As the title indicates, C.M. Kauffman’s Eve’s Apple to the Last Supper: Picturing Food in the Bible covers a vast breadth of time, themes, and media in an attempt to explain the way foods have been depicted in biblical art from the 4th through the 17th centuries. Examining frequently used illustrations of food and feasting from both the Old and the New Testament, Kauffman presents nineteen case studies on why—and how—stories from the Bible have been depicted by various artists. The sections—which vary significantly in length and depth—follow an introduction which is lively yet often feels disjointed, lacking a strong argumentative arc. In addition, the subtitle, "Picturing Food in the Bible," could also be misleading. Kauffman acknowledges on page two that references to, and actual depictions of, food in these images is “sparse” (2). With an overriding focus on tableware and dining arrangements, perhaps “Picturing Dining in the Bible” would have been a better choice, as those seeking information about food and its context in the Bible might find themselves disappointed.

The images are high quality and beautifully printed, representing a wide selection of illuminations, paintings, and ceramics from different geographical locations and historical periods. This makes the book a good resource for those looking to discover new sources from within the photos. The sections on Passover (chapter 4), Herod’s feast (chapter 17), and The Last Supper (chapter 1) examines how these stories have been variously depicted over the centuries and how these depictions have been received.

Kauffman’s exploration of why certain foods are included in specific works is fascinating albeit quite limited in the text. Biblical passages from the individual stories are included as well but these are not explored in enough depth to be useful to anyone other than those completely unacquainted with the bible. The author’s intention to “bridge the gap between ‘popular’ and ‘academic’ writing” is most successful in his introduction of lesser known imagery such as Joseph cooking for Mary at the Nativity (vii). He is less successful, however, at guiding the reader through his case studies in a way that feels organic or sustained. This would certainly be less problematic if the “Context and Conclusions” section at the end of the book (147) had been used to frame the case studies and introduce the significance of the scenes, rather than relying on the readers to piece it together for themselves.

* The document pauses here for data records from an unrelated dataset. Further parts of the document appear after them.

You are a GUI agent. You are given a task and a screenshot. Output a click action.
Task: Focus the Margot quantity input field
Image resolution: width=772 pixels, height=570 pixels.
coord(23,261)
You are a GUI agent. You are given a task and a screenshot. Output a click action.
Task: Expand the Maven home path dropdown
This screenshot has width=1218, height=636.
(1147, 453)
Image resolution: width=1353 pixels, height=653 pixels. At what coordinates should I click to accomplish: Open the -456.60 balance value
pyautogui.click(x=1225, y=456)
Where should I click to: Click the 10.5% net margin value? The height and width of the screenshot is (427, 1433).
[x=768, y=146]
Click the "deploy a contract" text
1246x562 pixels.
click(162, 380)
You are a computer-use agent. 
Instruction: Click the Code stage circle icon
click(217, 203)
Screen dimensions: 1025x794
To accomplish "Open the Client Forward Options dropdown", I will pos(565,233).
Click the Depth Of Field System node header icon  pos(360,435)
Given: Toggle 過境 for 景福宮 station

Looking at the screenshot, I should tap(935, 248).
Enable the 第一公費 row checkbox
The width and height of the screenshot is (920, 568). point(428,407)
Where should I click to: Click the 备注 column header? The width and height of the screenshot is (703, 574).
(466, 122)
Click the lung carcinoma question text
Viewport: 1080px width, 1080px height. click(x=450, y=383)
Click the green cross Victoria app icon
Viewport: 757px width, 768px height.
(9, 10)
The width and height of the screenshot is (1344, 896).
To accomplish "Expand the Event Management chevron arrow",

Other sections were useful as introductions to lesser known parables. However, in many of them, we are left with the impression that the artworks are being regarded as little more than illustrations of stories and passages, rather than a means of exegesis or objects worthy of in-depth analysis. In shorter sections, the use of a single image to evidence one point—or stand in for all visual depictions of a certain topic—can also come across as simplistic or a mere appetizer with no entree to follow.

One theme that Kauffman revisits frequently is the relationship of depictions of food and feasting to the story of the Last Supper, demonstrating how Old Testament passages were illustrated as deliberate precursors to the meal while New Testament narratives were complimentary or parallel to it. While at first this seems a little off topic, the focus becomes clear in chapter 18 where Kauffman reveals that 72% of all images of biblical meals in Italy between 1250-1497 were of the Last Supper. Information such as this would have added more clarity to the purpose and overall argument of the book if it had been included much earlier on in the introduction.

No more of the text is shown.